Dietary PUFAs are susceptible to oxidation both during processing and storage. The oxidative reactions are dependent of the environment. First of all, the fatty acid composition will affect the rate of oxidation, as an increase in the available double bonds in PUFAs also means that there are more sites where the oxidation reaction can occur. In general there are also several other pro-oxidants in foods, such as oxygen and metal-ions. High temperature are also a factor that may initiate lipid oxidation. Hence, special precautions are taken for products containing PUFAs to maintain the nutritional quality and prolong shelf life. One approach is to avoide environmental pro-oxidants like light, high temperature and oxygen. Another approach is to remove oxidative products and pro-oxidants through refining of oil products (read more in ‘Fish oil and health’). It is also possible to delay oxidation by adding antioxidants that are being oxidized themselves.
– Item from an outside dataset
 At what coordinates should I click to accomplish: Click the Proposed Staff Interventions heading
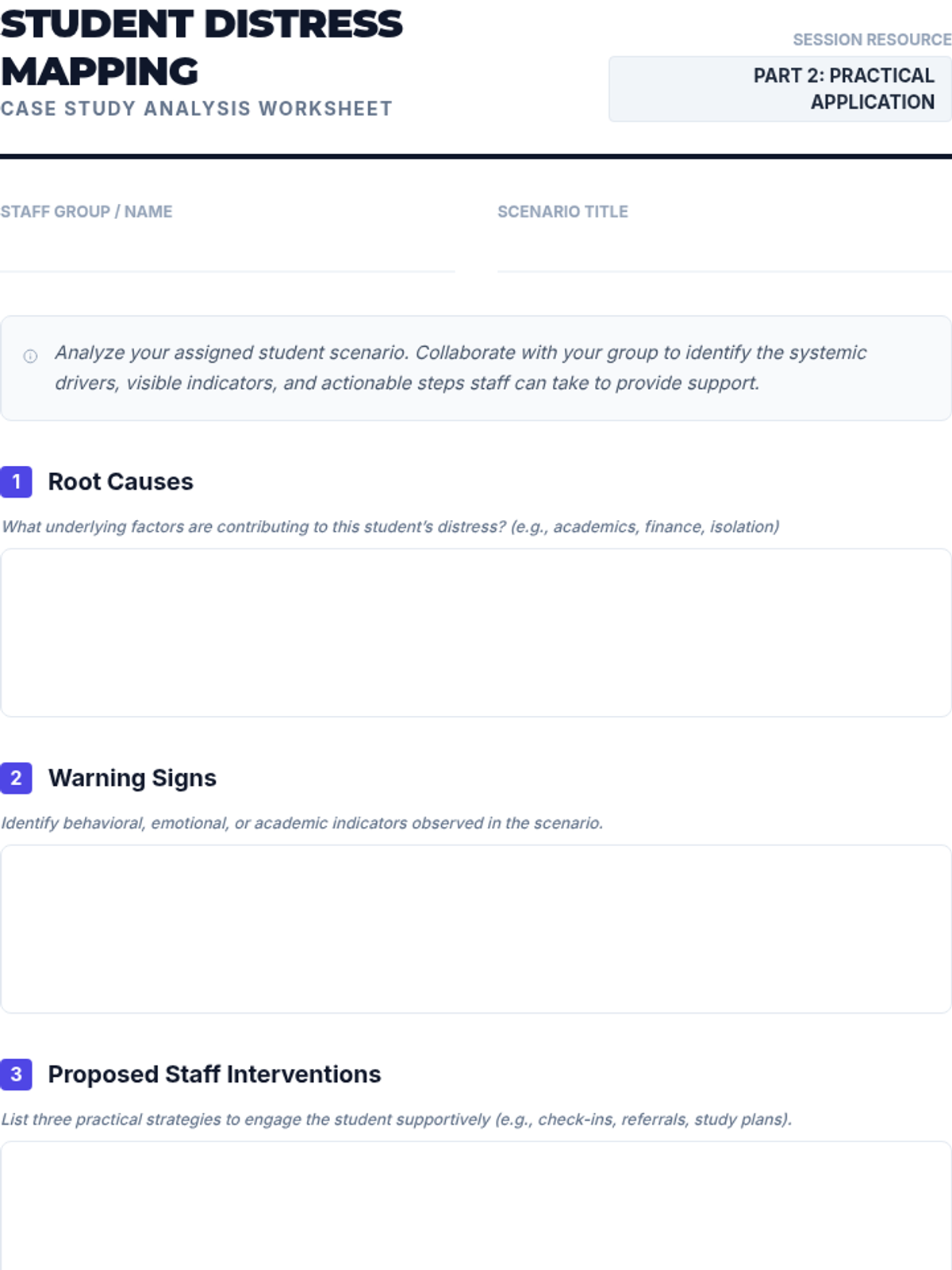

Oxidation in the body (in vivo)

When eating foods the oxidation continues into the gastrointestinal tract. Previous studies have shown that there are pro-oxidant present in the stomach, like oxygen, metal ions (e.g Fe2+ and Cu2+), reactive nitrogen, sulphite and nitrite species. This, combined with a low pH, free fatty acids from the action of the gastric lipase, and the presence of oxygen makes the stomach a potential good oxidative environment [6]. Thus, it is likely that oxidation of food lipids continues also inside the body. Certain bile salts have been shown to be good pro-oxidants. This, combined with the emulsification of lipids in the small intestine, increasing the lipid droplet surface, suggests that there is a potential of initiating oxidation also within the small intestine [7].

Oxidative stress

As mentioned above, oxidation is a natural process when the body is producing energy from fatty acids, or signalling molecules such as the eicosanoids. Since the travelling of free radicals in the body could lead to potential harm, the human cells have developed multiple protection mechanisms against the damaging effects of oxidation. For instance, the presence of antioxidants that inhibit the accumulation of free radicals, and specific enzyme systems which breaks down the lipid peroxides into oxygen and water, both being harmless molecules. However, the protective systems of the human body is limited. An imbalance between reactive oxygen species and the organism’s capacity to neutralize and eliminate the free radicals may lead to accumulation of oxidative damage, commonly called oxidative stress, which is well known to be potential harmful. Oxidative stress amplify the oxidative reaction by repressing proteins included in the oxidative defence, and by depleting cellular storage of antioxidants like vitamin E and carotenoids [8]. This is the reason why it is so important with daily intake of foods containing antioxidants, especially for atlets during the restitution phase. Polyphenols from olive, such as hydroxytyrosol, are very active and well-documented antioxidants that scavenge reactive oxygen and nitrogen species in the body [9].

Keep eating fish and fish oils

Oxidized lipids have previously been suggested to be involved in the pathology and development of chronic diseases [1, 2, 10-14], and some scepticism have been expressed concerning increased intake of polyunsaturated fatty acids. Based on this concern, the Norwegian Committee of Food safety (VKM) evaluated the positive and negative health effects of omega-3 fatty acids in food supplements and fortified food [15] by employing the European Food Safety Authoriy (EFSA)-guideline for risk-benefit assessment of foods [16]. The Norwegian Health Authorities concluded that it is safe to consume the essential marine omega-3 fatty acids, EPA and DHA, by intake of fatty fish or fish oils.